▸ **Problems**:
[a] Copy word for word the part of the Young's inequality notes below that opens with the words containing "To conclude, for" and closes with "the proof. $\square$.".
[b] Continue the Young's inequality notes below from the point where they stop.
-- start of Selection --
Basic Inequalities in Analysis

Young’s Inequality

Let $a,b>0$ and $p,q\neq0,1$ be such that - $\frac{1}{q}+\frac{1}{p}=1$ than for $p>1$ we have - $$ a^{\frac{1}{p}}b^{\frac{1}{q}}\leq\frac{1}{p}a+\frac{1}{q}b $$ Implying - $$ a(\frac{b}{a})^{\frac{1}{q}} \leq (1-\frac{1}{q})a+\frac{1}{q}b $$

We note several observations:

First, we have $\frac{1}{p}=\frac{q-1}{q}$. Implying - $p=\frac{q}{q-1}=1+\frac{1}{q-1}$. This implies that $q>1$ if $p>1$.w

Second, we obtain by substituting $x-1$ to Bernouli’s Inequality: $(1+\alpha)^n\geq{n\alpha+1}$ to obtain - $$ x^n\geq{n(x-1)+1} $$

To conclude, for $x\geq0$ and natural $n$ we have $x^n\geq{n(x-1)+1}$

We substitute to the above inequality, $n=q$ and $x=(\frac{b}{a})^{\frac{1}{q}}$ to obtain -

$$ \frac{b}{a}\geq{q[(\frac{b}{a})^{\frac{1}{q}}-1]+1} = \\ \frac{1}{q}b \geq a[(\frac{b}{a})^{\frac{1}{q}}-1+\frac{1}{q}] = \\ \frac{1}{q}b \geq a(\frac{b}{a})^{\frac{1}{q}}-(1-\frac{1}{q})a = \\ (1-\frac{1}{q})a+\frac{1}{q}b \geq a(\frac{b}{a})^{\frac{1}{q}} $$

Concluding the proof. $\square$.
-- end of Selection --
-- start of Collected material --
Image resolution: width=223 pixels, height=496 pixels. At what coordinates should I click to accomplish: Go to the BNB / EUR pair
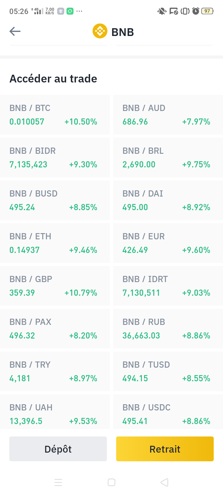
-- end of Collected material --
▸ **The replies**:
[a]
To conclude, for $x\geq0$ and natural $n$ we have $x^n\geq{n(x-1)+1}$

We substitute to the above inequality, $n=q$ and $x=(\frac{b}{a})^{\frac{1}{q}}$ to obtain -

$$ \frac{b}{a}\geq{q[(\frac{b}{a})^{\frac{1}{q}}-1]+1} = \\ \frac{1}{q}b \geq a[(\frac{b}{a})^{\frac{1}{q}}-1+\frac{1}{q}] = \\ \frac{1}{q}b \geq a(\frac{b}{a})^{\frac{1}{q}}-(1-\frac{1}{q})a = \\ (1-\frac{1}{q})a+\frac{1}{q}b \geq a(\frac{b}{a})^{\frac{1}{q}} $$

Concluding the proof. $\square$.

[b]
An alternative proof:

We use the convexity of the exponent function:

Let $e^u=a^p$, $e^t=b^q$. Implying, $a=e^{\frac{u}{p}}$, $b=e^{\frac{t}{q}}$. Thus, $$ ab=e^{\frac{u}{p}}e^{\frac{t}{q}}=e^{\frac{u}{p}+\frac{t}{q}}=e^{u(1-\frac{1}{q})+\frac{t}{q}}\leq(1-\frac{1}{q})e^u+\frac{1}{q}e^t=(1-\frac{1}{q})a^p+\frac{1}{q}b^q $$

Holder’s Inequality

We prove for $x_i,y_i>0$ for all $1\leq{i}\leq{n}$ and $p,q>1$ such that $\frac{1}{q}+\frac{1}{p}=1$:

$$ \sum_{i=1}^{n}x_iy_i \leq (\sum_{i=1}^{n}x_i^p)^{\frac{1}{p}}(\sum_{i=1}^{n}y_i^q)^{\frac{1}{q}} $$

Proof: We set $a_j=\frac{x_j}{(\sum_{i=1}^{n}x_i^p)^{\frac{1}{p}}}$, $b_j=\frac{y_j}{(\sum_{i=1}^{n}y_i^q)^{\frac{1}{q}}}$

By Young’s inequality we have - $$ a_jb_j=\frac{x_jy_j}{(\sum_{i=1}^{n}x_i^p)^{\frac{1}{p}}(\sum_{i=1}^{n}y_i^q)^{\frac{1}{q}}} \leq \frac{x_j^p}{p\sum_{i=1}^{n}x_i^p} + \frac{y_j^q}{q\sum_{i=1}^{n}y_i^q} $$

We sum over $j$ to obtain - $$ \frac{\sum_{j=1}^n{x_jy_j}}{(\sum_{i=1}^{n}x_i^p)^{\frac{1}{p}}(\sum_{i=1}^{n}y_i^q)^{\frac{1}{q}}} \leq \frac{1}{p}+\frac{1}{q}=1 $$

Implying the result.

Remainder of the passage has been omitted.